-- begin EXTRACT --

Be prepared to work assembly-line style by having all your ingredients lined up and ready to go before you get started.

A note about store-bought enchilada sauces: to my surprise, many of the sauces I see on market shelves are not gluten-free. In this recipe, I use tomatillo salsa with some green chiles in place of green enchilada sauce — I love how it adds tanginess to the dish. For enchiladas made with a red sauce, I start with my own Red Chile Sauce, adding flavors to suit my mood.

Larb, or Ground Meat Lettuce Cups

While you may not have heard of larb by that name, you are likely familiar with the variation known as “lettuce cups”. Lettuce cups often feature Chinese flavors while larb tends to be spicier, with flavors of Thailand and Laos.

This ground meat dish features lime juice, fish sauce, chiles, and herbs. You can use any type of ground meat, though chicken seems to be the most traditional. Serve in lettuce cups and make a little extra sauce for spooning over the completed dish if you’d like.

Once interesting ingredient in this dish is ground toasted rice. It can be optional, but the rice powder adds a bit of crunchiness that is surprising, so I suggest going for it. You can toast the rice on the stove, but I prefer the oven method because it’s less hands-on — I do all the other meal prep while the rice is browning away!

Pizza with Chopped Artichoke Hearts, Basil, and Olive Oil

When you’re gluten-free, chances are you can’t take advantage of take-out pizza anymore. Luckily, making pizza at home is fast and easy. Using a gluten-free pizza dough mix makes it even easier. Yes, if you’re so inclined, you can make your own GF mix, but I find having a stash of mix in the cupboard makes my life easier.

Since going gluten-free, I don’t eat a lot of breads, so I don’t keep a lot of GF flours on hand. I rely on a well-stocked pantry for those days when I throw my menu aside and hope there’s something to eat in the house!

-- end EXTRACT --
-- begin RECORDS SUPPLIED --

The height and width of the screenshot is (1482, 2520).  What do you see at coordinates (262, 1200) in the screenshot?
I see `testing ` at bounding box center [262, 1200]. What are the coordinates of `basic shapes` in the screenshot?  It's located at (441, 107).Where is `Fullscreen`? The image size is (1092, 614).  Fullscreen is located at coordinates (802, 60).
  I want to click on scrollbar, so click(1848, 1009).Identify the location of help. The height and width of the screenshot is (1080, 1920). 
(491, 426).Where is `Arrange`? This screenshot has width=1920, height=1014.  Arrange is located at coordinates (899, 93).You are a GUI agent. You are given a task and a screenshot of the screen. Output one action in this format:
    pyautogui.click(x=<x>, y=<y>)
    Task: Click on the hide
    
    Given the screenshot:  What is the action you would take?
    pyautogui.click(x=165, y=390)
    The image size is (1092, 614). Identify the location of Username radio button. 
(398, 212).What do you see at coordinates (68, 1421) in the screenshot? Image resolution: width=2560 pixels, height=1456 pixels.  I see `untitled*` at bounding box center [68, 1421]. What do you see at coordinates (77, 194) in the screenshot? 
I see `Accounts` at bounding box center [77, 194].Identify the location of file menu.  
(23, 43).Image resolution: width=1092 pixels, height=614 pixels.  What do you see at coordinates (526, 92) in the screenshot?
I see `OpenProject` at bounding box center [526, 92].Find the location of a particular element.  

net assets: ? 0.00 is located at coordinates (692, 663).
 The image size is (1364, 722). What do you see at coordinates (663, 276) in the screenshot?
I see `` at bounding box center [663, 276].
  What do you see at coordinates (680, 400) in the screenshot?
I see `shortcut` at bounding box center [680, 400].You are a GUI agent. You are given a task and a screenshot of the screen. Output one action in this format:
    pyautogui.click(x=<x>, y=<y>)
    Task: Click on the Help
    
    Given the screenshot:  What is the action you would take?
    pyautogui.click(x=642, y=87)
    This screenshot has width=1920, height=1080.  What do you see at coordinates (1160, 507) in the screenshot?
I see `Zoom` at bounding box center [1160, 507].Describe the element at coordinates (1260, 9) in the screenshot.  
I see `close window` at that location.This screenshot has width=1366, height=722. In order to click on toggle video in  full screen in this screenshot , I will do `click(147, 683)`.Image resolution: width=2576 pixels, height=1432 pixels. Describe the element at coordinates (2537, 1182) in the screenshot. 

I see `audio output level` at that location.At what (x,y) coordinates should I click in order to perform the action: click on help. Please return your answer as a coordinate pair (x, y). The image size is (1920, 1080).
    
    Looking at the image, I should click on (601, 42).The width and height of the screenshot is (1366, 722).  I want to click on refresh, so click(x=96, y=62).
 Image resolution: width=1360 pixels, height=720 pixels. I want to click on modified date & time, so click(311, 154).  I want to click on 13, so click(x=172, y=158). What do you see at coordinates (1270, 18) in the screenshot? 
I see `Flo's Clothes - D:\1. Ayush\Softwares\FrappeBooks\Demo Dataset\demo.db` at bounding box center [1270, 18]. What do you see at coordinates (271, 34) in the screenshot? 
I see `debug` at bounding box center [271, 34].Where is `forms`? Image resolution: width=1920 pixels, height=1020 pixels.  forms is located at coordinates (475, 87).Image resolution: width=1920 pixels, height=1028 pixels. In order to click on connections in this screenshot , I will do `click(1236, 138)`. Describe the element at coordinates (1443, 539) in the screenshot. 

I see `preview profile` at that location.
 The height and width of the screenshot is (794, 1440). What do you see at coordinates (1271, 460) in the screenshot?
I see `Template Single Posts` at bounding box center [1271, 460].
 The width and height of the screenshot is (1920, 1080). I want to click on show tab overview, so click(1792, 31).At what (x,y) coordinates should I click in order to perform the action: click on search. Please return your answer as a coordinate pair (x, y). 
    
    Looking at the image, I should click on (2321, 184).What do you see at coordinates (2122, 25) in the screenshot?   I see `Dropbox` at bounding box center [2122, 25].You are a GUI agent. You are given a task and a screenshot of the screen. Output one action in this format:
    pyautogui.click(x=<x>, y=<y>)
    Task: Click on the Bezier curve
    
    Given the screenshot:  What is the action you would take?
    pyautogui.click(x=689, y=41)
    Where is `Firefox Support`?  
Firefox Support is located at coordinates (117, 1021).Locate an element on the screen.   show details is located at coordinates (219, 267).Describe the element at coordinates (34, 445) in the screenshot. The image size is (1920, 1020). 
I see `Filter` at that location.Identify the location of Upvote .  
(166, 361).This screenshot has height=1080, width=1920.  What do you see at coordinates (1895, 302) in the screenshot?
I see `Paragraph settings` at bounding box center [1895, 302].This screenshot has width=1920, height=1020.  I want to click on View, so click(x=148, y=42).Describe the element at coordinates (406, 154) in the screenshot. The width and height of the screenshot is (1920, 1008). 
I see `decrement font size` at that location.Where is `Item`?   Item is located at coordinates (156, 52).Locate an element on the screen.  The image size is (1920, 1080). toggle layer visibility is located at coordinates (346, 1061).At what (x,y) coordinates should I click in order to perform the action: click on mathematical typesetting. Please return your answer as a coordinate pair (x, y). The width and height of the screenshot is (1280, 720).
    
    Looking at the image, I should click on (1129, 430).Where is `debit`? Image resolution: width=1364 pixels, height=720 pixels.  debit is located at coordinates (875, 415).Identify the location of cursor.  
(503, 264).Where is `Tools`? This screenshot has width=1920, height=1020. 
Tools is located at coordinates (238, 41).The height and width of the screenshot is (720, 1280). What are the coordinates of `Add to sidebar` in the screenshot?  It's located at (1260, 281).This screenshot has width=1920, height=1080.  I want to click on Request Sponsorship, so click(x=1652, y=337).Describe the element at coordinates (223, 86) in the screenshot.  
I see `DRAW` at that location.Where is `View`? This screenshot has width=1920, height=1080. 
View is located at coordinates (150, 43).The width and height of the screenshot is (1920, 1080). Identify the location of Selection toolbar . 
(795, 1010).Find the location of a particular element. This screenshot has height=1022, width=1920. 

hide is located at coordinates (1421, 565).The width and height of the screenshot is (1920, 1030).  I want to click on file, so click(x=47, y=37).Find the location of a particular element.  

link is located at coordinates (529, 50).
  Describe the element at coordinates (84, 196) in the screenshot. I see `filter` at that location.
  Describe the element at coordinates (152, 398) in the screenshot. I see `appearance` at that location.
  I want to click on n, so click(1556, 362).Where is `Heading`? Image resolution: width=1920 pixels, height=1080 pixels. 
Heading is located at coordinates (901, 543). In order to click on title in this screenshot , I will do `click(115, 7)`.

-- end RECORDS SUPPLIED --

### DIRECTIONS FOR THIS TASK
Reproduce the passage of the gluten-free recipe text, starting at "Pizza with Chopped" and ending at "in the house!", with "pantry" replaced by "larder".

### OUTPUT FOR THIS TASK
Pizza with Chopped Artichoke Hearts, Basil, and Olive Oil

When you’re gluten-free, chances are you can’t take advantage of take-out pizza anymore. Luckily, making pizza at home is fast and easy. Using a gluten-free pizza dough mix makes it even easier. Yes, if you’re so inclined, you can make your own GF mix, but I find having a stash of mix in the cupboard makes my life easier.

Since going gluten-free, I don’t eat a lot of breads, so I don’t keep a lot of GF flours on hand. I rely on a well-stocked larder for those days when I throw my menu aside and hope there’s something to eat in the house!